The cat moved back slightly and paced, its eyes always upward. Alphena had thought it was a cat beyond the size of any lion she'd seen in the arena. When it moved out from the shadow of the leaf, she saw that its head was human—or almost human.

The creature's long, narrow face wouldn't have aroused comment on the streets of Carce so long as it kept its mouth shut. When it opened its jaws for another high-pitched, terrible scream, Alphena saw teeth like the points of javelins.

She recognized the creature then: it was a sphinx. Had Persica transported her to the lands below Egypt where such monsters might live?

The sphinx leaped at the tree, slashing furiously with both forepaws. The top swayed, tipping toward the creature despite the attempts of the man hiding there to shift his weight to the back.

His only chance of survival was to distract the beast long enough for him to get away or at least to a more secure refuge.
He could have called its attention to me easily enough, then run the other way. He didn't do that
.

The sphinx's back was toward her as it ripped into the tree trunk. Alphena sprinted toward it. The short sword wasn't the best weapon for the job, but if she had her choice she wouldn't be here at all.

The beast must have gotten an inkling of her presence just before she reached it, because it twisted down at her with astonishing speed. She thrust toward its kidneys, but the tip of her sword skidded across its ribs instead of biting into the vitals.

The sphinx's paw batted the shield like a stone from a siege catapult. Alphena skidded backward to the edge of the leaf from which she'd charged. Her left arm was numb, and the creature's claws had ripped through the wood in three places. She braced her legs under the long shield, knowing that she couldn't get up yet.

The sphinx poised. Its tail stood straight up like a bulrush with a bristly tip; it waggled twice, side to side. Alphena saw the stranger leap down from his trembling vantage, cloak fluttering.
At least this is going to work out well for somebody
.

The creature leaped onto Alphena. Her thighbones stood like pillars to take the strain, but the pain on her knees and hips was incandescent. She stabbed upward, too blind with agony to have a target.

The weight came off instantly. The sphinx tumbled sideways with a querulous shriek and backed a few feet away. Blood dripped from its side; the turf sizzled where drops fell.

Alphena rolled to her feet. The tatters of her shield hung from the strap; her left arm couldn't hold it out from her body. She hadn't been sure her legs would support her either, but they did: she guessed the emotions surging in her blood masked the pain for now. She didn't suppose she would live long enough to feel the hurt.

The sphinx gave her a look of savage rage. Its jaws opened silently; moonlight glinted on its fangs. The tail tuft twitched once, twice—

The cloaked man grabbed the tail and twisted it to the side. The sphinx shrieked and pivoted toward him. Alphena lunged with a strength she didn't know she had remaining and stabbed the creature through the neck.

The cloaked man ducked to avoid a swipe of the creature's forepaw. When Alphena's sword drove home, the sphinx tried to twist back. Its left hind leg folded and the creature fell on its side. The man sprang away, barely avoiding having it roll over him.

Alphena clung to the sword's ivory grip with her right hand and as much support as her left could add now that she'd given up trying to hold on to the shattered shield. The blade withdrew more easily than she'd been afraid it would. Blood gouted from the wound and from the creature's mouth.

The sphinx bunched its legs to leap—but sprawled forward instead. Alphena tried to step back but her left leg buckled; she went down on that knee. It took all her concentration to keep the sword lifted.

The sphinx struggled to its feet and turned toward Alphena; she couldn't read the expression on its human face.

The creature collapsed onto its left side and began to thrash. The fountain of blood from the wound suddenly faltered. Though the violence of its spasms lessened, as long as Alphena remained where she knelt, trying to gather strength, there was always a limb or a knot of muscles under the moonlit hide twitching.
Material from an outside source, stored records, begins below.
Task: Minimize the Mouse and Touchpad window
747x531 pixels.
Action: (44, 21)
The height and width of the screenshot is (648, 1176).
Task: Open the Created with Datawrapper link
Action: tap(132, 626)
Sod smoldered over a wide area. Places where blood had poured out in quantity were burned into craters.

The stranger had picked up his hat; he came toward Alphena. She fought to her feet and stayed there, though she wavered for a moment. She managed to thumb the support strap off the rivet in the belly of the shield and let the debris fall away. The broken layers had begun to separate.

The stranger stopped a polite six feet away. He was tall and, despite the cover of the cloak, seemed thin.

“I am Deriades, mistress, and I owe you my life,” he said. “I believe I owe you a sword as well. If you'll come with me, I'll discharge the latter debt at once. Our home isn't far.”

Alphena looked at her sword for the first time since the fight began. Half the blade had wasted away. As she stared, another blob of steel dripped onto the ground, where it continued to sizzle slightly.

Alphena flung the hilt away in horror. “If you could find me something to drink,” she croaked, “I'd like that even more.”

H
EDIA TURNED
as one of the chairmen came into the back garden holding Anna's two walking sticks. The second chairman followed the first, carrying the arthritic woman herself.

Between them, the servants set Anna down. One held her upright until the other had put the canes in her hands and made sure her feet were firmly on a path of marble chips. Only then did they step back.

Anna glared at one, then the other, pivoting her head like a screech owl. “There was no need for that!” she snapped. “I could have walked through the house!”

Hedia gestured the chairmen toward the door to remove their irritating
presence from her guest's sight. She and her maid were now alone with Pulto's wife.

“I regret that my servants were overzealous, Anna,” Hedia said, touching the older woman's hands on the heads of her canes. “Still, it was well meant, so I won't punish them too seriously. Will you care to sit down? And I can send Syra here to bring whatever refreshment you'd like after your journey.”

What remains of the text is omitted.